Pick of the Week
What did the
Art by Nick Dragotta
Size: 32 pages
Hey! Remember BraveStarr?
“This is the world. It’s not the one we were supposed to have, but it’s the one we made. We did this. We did it with open eyes and willing hands. We broke it, and there is no putting it back together.”
Comics have wrought and witnessed the End Times so often, Walter Kovacs has thrown down his alarmist sandwich board and crumpled to the curb, head in hands. We live at the brink and have long since transferred our mail here. Envelope says Ragnarök. Return address too. Don’t always bother with the umlaut, but it always gets here.
Jonathan Hickman and Nick Dragotta have whistled for the Horseman once more. The fact that, initially, only three arrived is not what sets this Armageddon apart from all those that came before. It’s the world they’ve been summoned to obliterate.
East of West sounds like one of Rod Serling’s squint-eyed directives to the Twilight Zone, and indeed, this world seems just through his diastema in a realm of alternate history. Though largely set in 2064 and jutting with futuristic spires, the heartland remains arrested in other aspects of its development, drawing aesthetic cues from the bloody days of its frontier youth. Outlaws traverse the dusty landscape on mechanized cricket mounts and drown their synthetic livers in rustic cantinas, wooden saloon style doors hinged firmly in the past. It’s not simply a Westworld for 2013 though. Not with a Golden Gate Bridge re-imagined quite that way. Not from these creators.
It starts with a Confederate soldier’s sudden revelation, struck enlightened like Saul on the road to Damascus. It starts with the consolidation, the union, of America’s Indian tribes under one man called Red Cloud. It starts with the exile of Chairman Mao, a time for repose and addendum to “The Little Red Book.” It starts with three horseman climbing naked and androgynous from the soil only to find their fourth missing, a traitor.
What happened next remains to be seen, save for flashes of betrayal and of wanton genocide. But its fallout is as compelling a landscape as has been terraformed in American comics. I’d say it reminds me of no other realm in science fiction or fantasy, but unfortunately I’d be lying. Anyone playing Ken Levine’s astonishing Bioshock Infinite this week won’t escape the eery parallels, particularly in Elijah Longstreet’s ascendance as Prophet. They even share some crow imagery. Luckily, the two stories diverge from there, Bioshock to the clouds and East of West to solid earth, heaped as it might be with bodies.
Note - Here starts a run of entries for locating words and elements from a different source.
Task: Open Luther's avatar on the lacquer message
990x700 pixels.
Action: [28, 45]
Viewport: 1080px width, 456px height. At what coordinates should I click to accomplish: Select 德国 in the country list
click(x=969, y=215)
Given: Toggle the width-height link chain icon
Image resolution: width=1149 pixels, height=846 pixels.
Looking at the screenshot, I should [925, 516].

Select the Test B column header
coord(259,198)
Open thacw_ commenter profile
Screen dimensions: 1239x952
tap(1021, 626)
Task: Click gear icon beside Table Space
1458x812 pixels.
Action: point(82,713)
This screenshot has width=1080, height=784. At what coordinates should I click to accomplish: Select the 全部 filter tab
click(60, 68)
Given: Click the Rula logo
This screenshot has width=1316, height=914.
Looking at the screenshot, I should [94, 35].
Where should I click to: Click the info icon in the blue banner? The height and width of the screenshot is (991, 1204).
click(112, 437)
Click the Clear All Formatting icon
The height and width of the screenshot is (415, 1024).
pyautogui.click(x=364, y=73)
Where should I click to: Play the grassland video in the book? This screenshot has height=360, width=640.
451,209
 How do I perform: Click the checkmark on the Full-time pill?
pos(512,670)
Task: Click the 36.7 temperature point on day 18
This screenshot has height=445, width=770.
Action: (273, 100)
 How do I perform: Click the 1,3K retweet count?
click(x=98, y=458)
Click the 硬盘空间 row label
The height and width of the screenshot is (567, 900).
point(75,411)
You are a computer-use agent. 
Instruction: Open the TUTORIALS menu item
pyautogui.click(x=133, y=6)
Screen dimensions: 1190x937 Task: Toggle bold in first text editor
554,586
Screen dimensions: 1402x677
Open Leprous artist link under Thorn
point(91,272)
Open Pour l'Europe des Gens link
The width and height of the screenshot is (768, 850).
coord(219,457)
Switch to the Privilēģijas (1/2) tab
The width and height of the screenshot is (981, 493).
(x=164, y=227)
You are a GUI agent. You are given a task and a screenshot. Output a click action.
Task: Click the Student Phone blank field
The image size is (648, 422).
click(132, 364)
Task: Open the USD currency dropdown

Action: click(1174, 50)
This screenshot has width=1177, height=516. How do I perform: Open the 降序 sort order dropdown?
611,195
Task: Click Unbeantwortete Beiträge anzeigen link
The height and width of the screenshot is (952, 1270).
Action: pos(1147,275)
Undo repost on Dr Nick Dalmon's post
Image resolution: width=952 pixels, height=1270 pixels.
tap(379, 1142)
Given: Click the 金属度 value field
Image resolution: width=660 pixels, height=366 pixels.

The series is still new, but I wonder whether it’s a glimpse at our nation’s sins made manifest. A bald depiction of the scarlet letter forever branded on America, not for adultery, but for human bondage and derision. Or maybe it’s just a cool, nihilistic revenge saga.
It’s a fascinating vision of an alternate tomorrow, and as with any new vision of revised demarcation, it’s presented piecemeal. It doesn’t simply toss some goggles and dirigibles into the mix, label it steampunk and call it a day. There are cultures involved here not typically tapped for Harry Turtledove style What-Ifs. This series wells the Trail of Tears, subverting one of the nation’s most appalling sins and imaging a world where native groups came together to form a powerful, influential sector. The two Indians we do meet are practically metahuman, walking gods. The Union and Confederacy each maintain sovereignty over much of their original territory during the Civil War. Part of this is felt. Part of this is yet to be felt. I know, because there is a map.
And maps are one of my check boxes.
Nick Dragotta is operating at a different level than in previous works. Or perhaps this milieu best suits his style set. I was won over instantly with the prologue. His depiction of the three young horsemen during this and a chilling followup scene straddles the line between ethereal and feral, resulting in the scariest depiction of children since the Japanese horror movie boom of last decade. Then of course, there’s the reveal of Abaddon, a character turn, no…introduction that occurs pages and pages after we first see the man.
“Now…Say my real name, you son of a bitch. Call it out!”
The Grey Walker’s transition from cool calculation to brimstone heat might be the perfect metaphor for the best Hickman collaborations, juxtaposing his usual clinical detachment to the wild and woolly ferocity of his best artistic partners. It’s positively Kubrick.
Like The Manhattan Projects, East of West also feels like the ideal balance of Hickman’s triply austerity with his ability to entertain on a more visceral level. There’s a film strip history lesson and a lot of grim portent in lofty prose, but there’s also some pew pew and some robot horses. Fun for the whole twisted family.
Much has been said of Hickman’s prolific frequency, his perceived inability to pause amidst this spree of creation. His boundlessness. It’s not so much that he has more bright ideas than other comic writers. It’s simply that he has the gumption, the audacity, to bring all of them into being, and the discipline to make that abandon seem predestined. As such, he juggles a multiverse.
As for this particular world? I’m ready to ride off with it into its apocalyptic sunset.